Bienvenidos sean, pero ninguno de ellos tendrá el aliento, el corazón y la generosidad de un perro-guía, como Dante, al que acogimos de cachorro en casa a través de la Fundación Once a sabiendas de que su estancia sería temporal entre nosotros, pues se estaba preparando para acompañar a una persona invidente para que tuviese la máxima autonomía.
Yo tenía entonces pocos años, y Dante se convirtió en mi mejor compañía, aprendiendo con él las mismas órdenes que mis padres le enseñaban como siéntate, échate, ven aquí, quieto, y a comer, a la orden de silbato. Todo lo que le enseñaban yo lo aprendía, lo mismo a cruzar la calle, que ir sin molestar a nadie en el autobús, o a no andar de vagón en vagón cuando cogíamos el tren de cercanías.
Con él descubrí a María Blanchard, a Salvador Dalí y a Pablo Picasso cuando íbamos juntos a los museos, y junto a él leí 'Amanecer' y mis primeros libros infantiles en la biblioteca disfrutando de su serena compañía.

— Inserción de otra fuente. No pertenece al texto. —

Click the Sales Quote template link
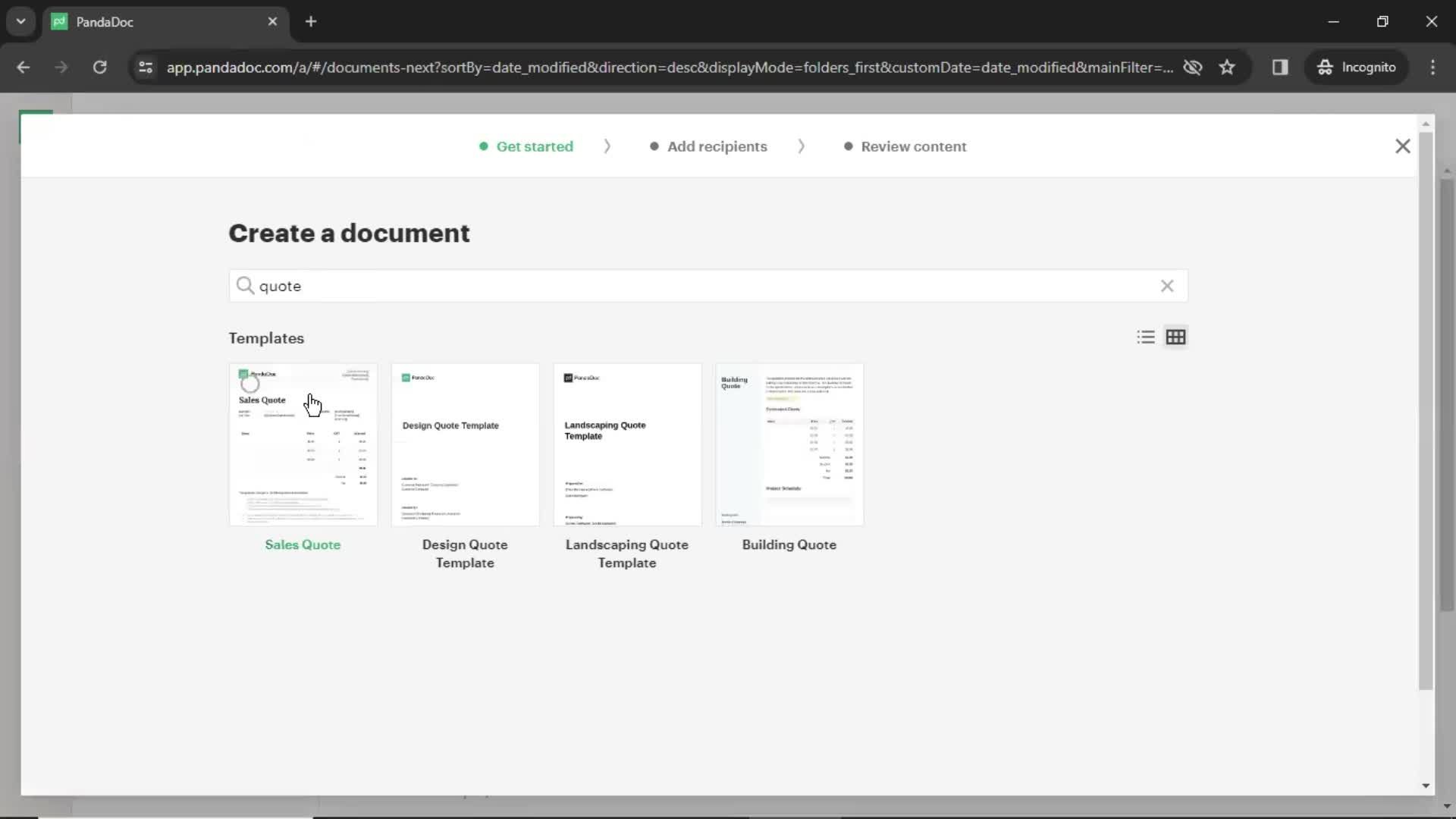Image resolution: width=1456 pixels, height=819 pixels. pos(302,544)
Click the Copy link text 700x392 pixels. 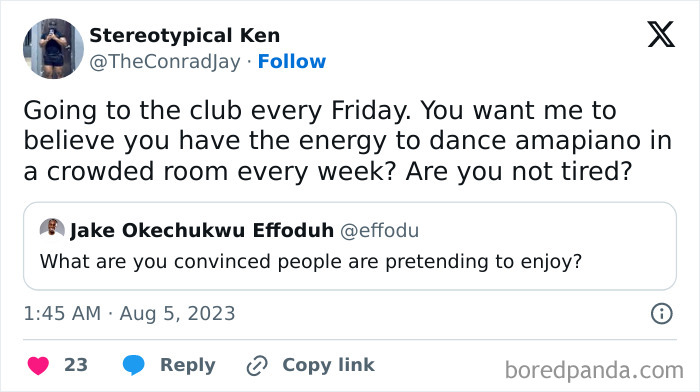pyautogui.click(x=328, y=365)
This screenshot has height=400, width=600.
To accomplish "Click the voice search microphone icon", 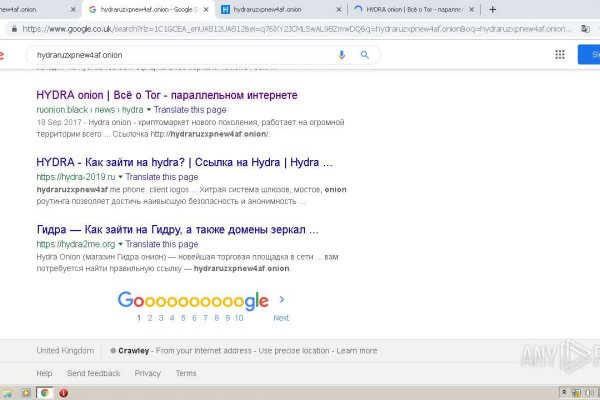I will (x=342, y=54).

Le encantaban las películas de Disney cuando íbamos al cine, se le alegraban los ojos cada vez que íbamos a ver 'Los 101 dálmatas', salvo cuando veía a Cruella de Vil, que parecía querer ladrar, aunque se contenía, al igual que yo reprimía mis lágrimas a sabiendas de que un día le perdería. Cuando llegó el momento, mis padres me explicaron que otra persona necesitaba más de su cariño que nosotros, que deberíamos sentirnos orgullosos de haber colaborado en su preparación para darle autonomía a una persona invidente, que también le querría.
Nunca volví a verlo, pero cada vez que veo a una persona con ceguera con su perro-guía, me acuerdo de Dante, y de lo mucho que le gustaba que le llevase a los conciertos dominicales a escuchar el 'Himno de la Alegría', y cuando intento acariciarle me acuerdo de que no puedo, y me conformo con mirar sus huellas de amor, mientras se pierde entre los transeúntes, caminando lentamente en la lejanía. ¡Qué maravilla!